**The problem:** Starting from the line that contains "Task: Open permissions documentation link", give back every line through the end of the listing exactly as written and no other line.

**Material provided:**
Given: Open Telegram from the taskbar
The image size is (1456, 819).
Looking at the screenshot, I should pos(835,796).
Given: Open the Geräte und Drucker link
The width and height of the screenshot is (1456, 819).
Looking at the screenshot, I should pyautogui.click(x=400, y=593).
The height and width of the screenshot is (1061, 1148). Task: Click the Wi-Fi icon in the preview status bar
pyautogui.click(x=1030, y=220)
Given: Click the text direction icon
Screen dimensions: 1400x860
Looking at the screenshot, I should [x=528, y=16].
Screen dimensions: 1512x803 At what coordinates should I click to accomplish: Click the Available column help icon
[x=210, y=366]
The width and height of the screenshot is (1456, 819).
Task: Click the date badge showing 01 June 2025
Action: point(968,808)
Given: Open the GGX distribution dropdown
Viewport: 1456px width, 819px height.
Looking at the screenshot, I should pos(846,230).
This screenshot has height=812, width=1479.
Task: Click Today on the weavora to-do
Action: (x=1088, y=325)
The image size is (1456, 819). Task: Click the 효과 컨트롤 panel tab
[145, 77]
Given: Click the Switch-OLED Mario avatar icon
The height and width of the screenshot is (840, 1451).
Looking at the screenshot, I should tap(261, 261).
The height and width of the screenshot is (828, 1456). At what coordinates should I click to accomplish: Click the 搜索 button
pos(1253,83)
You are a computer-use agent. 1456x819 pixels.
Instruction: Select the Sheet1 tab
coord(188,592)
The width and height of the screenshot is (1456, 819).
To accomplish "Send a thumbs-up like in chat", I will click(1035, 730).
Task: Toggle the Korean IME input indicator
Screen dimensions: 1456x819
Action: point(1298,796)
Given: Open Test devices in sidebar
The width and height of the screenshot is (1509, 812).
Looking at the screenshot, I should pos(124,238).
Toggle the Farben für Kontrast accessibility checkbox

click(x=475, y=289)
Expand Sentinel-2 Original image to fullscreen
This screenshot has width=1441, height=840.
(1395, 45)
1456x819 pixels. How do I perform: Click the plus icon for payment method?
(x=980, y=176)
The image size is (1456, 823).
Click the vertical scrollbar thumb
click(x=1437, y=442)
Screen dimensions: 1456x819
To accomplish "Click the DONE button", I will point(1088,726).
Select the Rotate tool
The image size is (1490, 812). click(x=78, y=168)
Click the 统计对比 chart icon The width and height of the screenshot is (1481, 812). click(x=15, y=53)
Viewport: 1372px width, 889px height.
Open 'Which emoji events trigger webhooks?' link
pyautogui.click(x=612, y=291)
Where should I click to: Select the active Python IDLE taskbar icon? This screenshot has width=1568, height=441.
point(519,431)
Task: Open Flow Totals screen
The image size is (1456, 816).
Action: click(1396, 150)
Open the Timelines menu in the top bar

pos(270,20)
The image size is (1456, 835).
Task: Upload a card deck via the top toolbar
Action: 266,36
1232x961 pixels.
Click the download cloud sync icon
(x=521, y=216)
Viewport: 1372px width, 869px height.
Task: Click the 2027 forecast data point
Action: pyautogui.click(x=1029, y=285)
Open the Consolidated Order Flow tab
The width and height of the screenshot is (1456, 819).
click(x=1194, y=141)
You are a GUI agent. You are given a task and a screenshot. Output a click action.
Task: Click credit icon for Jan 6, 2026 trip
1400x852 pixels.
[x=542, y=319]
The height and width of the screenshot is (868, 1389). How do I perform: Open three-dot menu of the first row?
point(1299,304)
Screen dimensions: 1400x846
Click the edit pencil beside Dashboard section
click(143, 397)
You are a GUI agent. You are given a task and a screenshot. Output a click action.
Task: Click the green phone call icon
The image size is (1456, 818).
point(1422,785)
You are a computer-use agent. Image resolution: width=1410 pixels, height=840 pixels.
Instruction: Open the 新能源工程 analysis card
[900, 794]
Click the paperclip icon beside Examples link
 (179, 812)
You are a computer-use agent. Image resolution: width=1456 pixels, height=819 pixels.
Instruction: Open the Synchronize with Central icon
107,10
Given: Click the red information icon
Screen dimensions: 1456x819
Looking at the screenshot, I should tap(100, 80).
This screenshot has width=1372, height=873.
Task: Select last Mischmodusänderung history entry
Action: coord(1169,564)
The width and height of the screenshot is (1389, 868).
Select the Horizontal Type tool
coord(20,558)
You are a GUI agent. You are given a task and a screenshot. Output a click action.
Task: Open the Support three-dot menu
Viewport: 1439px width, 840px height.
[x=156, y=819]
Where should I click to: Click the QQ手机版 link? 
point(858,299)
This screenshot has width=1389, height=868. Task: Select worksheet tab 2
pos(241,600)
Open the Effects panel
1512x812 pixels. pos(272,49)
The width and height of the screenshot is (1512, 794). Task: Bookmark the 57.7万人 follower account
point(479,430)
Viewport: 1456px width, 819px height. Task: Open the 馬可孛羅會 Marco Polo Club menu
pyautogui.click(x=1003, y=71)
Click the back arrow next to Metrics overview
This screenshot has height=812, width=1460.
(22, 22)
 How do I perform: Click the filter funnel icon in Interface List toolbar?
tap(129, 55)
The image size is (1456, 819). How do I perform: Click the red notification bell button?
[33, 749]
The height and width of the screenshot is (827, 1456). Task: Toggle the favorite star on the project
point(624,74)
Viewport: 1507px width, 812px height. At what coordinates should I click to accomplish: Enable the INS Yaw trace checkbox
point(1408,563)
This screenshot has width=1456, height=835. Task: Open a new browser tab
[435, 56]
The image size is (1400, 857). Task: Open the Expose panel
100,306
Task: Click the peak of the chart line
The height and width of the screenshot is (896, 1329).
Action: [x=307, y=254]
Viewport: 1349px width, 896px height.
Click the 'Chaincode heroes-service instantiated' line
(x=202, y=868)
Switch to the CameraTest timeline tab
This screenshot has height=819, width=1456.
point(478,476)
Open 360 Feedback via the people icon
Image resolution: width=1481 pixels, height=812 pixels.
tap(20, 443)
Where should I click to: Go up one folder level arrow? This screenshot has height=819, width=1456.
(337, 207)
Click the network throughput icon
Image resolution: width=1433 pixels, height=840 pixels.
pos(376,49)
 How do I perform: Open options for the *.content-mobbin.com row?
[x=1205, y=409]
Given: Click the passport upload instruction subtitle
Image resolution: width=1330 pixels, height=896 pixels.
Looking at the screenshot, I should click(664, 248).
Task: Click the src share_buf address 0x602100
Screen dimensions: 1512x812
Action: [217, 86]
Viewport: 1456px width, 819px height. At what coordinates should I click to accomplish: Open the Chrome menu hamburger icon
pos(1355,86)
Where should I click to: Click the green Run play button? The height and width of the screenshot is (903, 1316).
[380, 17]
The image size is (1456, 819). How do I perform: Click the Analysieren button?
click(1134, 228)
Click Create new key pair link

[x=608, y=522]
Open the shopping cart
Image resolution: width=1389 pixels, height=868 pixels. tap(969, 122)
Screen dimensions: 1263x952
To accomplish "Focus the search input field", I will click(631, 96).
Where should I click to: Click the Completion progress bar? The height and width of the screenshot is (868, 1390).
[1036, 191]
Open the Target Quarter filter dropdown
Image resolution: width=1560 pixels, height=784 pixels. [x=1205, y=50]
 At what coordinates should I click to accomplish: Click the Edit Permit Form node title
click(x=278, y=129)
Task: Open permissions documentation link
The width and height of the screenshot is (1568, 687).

**Task answer:**
Task: Open permissions documentation link
The width and height of the screenshot is (1568, 687).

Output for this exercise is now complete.